Gli ETF (Exchange Traded Funds) sono degli strumenti finanziari che replicano passivamente un indice di mercato. Potranno quindi riprodurre l’andamento della borsa di Milano, di un insieme di indici azionari globali, o delle obbligazioni governative europee, solo per fare qualche esempio. Il fatto di essere delle repliche passive di un indice, e quindi relativamente semplici da costruire e gestire, è la causa principale del loro primo punto di forza: costano poco. Le commissioni di gestione, tipiche di qualsiasi fondo, sono infatti molto contenute per gli ETF proprio in virtù della loro gestione passiva. Acquistando un ETF il risparmiatore si espone all’andamento di un determinato mercato nel suo complesso1 ed è quindi dipendente dalle oscillazioni di quel mercato. I fondi comuni invece applicano diversi tipi di commissioni, di gestione e di performance, giustificate proprio dalla gestione attiva, l’obiettivo cioè di battere l’indice del mercato di riferimento e non di replicarlo. Il lavoro di un gestore consiste nell’applicare un metodo di investimento allo scopo di creare valore per il cliente. Questa attività si concretizza quindi nell’individuare, all’interno del mercato di riferimento, quei titoli in cui c’è valore ed evitare invece di assumere rischio dove non ritiene che ci siano valutazioni interessanti, nonché nello sfruttare le fluttuazioni del mercato a vantaggio del rendimento del fondo.
Un’altra differenza sostanziale tra ETF e fondi è il fatto che i primi siano negoziati e acquistabili direttamente in borsa, senza dipendere dalla rete di distribuzione. Evitando i costi relativi alla distribuzione e rinunciando al servizio di consulenza, l’investitore riesce a contenere ulteriormente i costi.
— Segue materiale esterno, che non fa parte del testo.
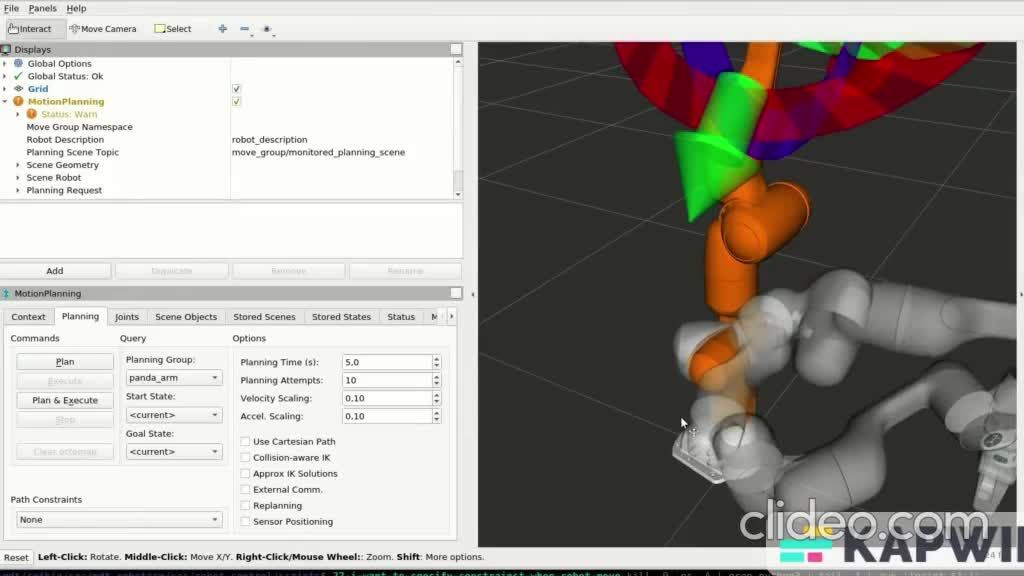The image size is (1024, 576).
Task: Click the Add display button
Action: click(55, 271)
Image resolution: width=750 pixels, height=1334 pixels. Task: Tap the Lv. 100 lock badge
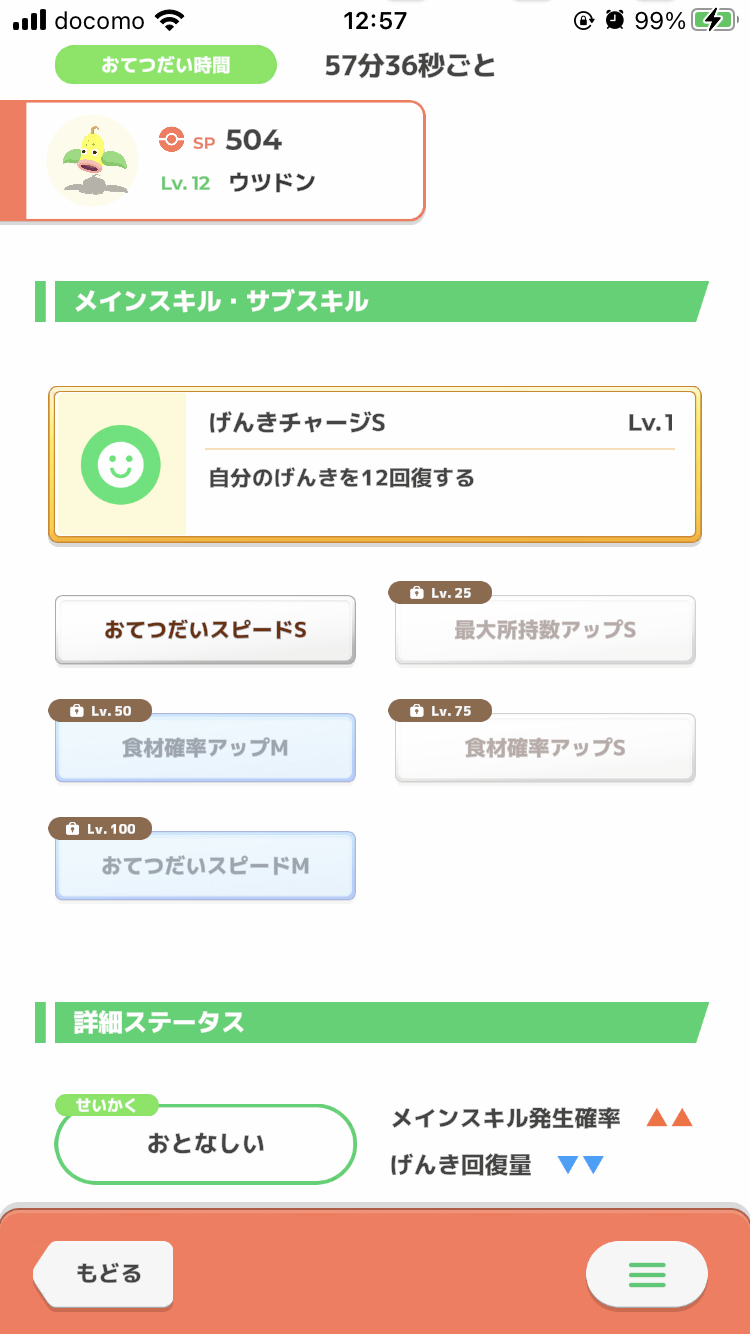(100, 829)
Tuttavia, con la vicina negoziazione in borsa dei fondi comuni di investimento questa distanza dovrebbe ridursi in quanto saranno disponibili direttamente sul mercato fondi in modalità execution-only (ossia scorporati del servizio, e relativi costi, di consulenza). Si renderanno in questo modo accessibili ai risparmiatori fondi di investimento a costi ridotti e con un’offerta più ampia, non limitata dagli accordi di collocamento di banche e promotori.
La diffusione degli ETF costituisce sicuramente una sfida ma non una minaccia per chi produce fondi comuni. Gli ETF hanno, infatti, il grande merito di fare chiarezza sui servizi per i quali si paga. Acquistando un fondo comune di investimento un investitore paga la SGR per la gestione attiva. Se questa si limita invece semplicemente a replicare un benchmark, o mostra performance sistematicamente inferiori al benchmark, allora tanto vale acquistare un ETF. Il fatto che questi strumenti rappresentano un’alternativa sempre accessibile ai risparmiatori diventa oggi un incentivo per le SGR a offrire un servizio di qualità ai propri clienti. Si innesta così un meccanismo virtuoso che premia la gestione di qualità mentre penalizza i falsi gestori attivi e i prodotti scadenti.
1Nota tecnica: non è del tutto esatto dire che investendo su un ETF il risparmiatore si espone generalmente ad un mercato, indipendentemente dai singoli titoli. Gli ETF replicano indici che sono costituiti dai titoli principali di un determinato mercato e sono spesso ponderati in base alla capitalizzazione. Per questo, tra le società dell’indice ci si troverà sempre più esposti sui titoli i cui prezzi sono saliti maggiormente, in quanto via via più pesanti nell’indice. La gestione passiva porterà quindi implicitamente a comperare titoli che sono saliti di più, e quindi più cari, e vendere quelli che scendono e sono forse a buon mercato.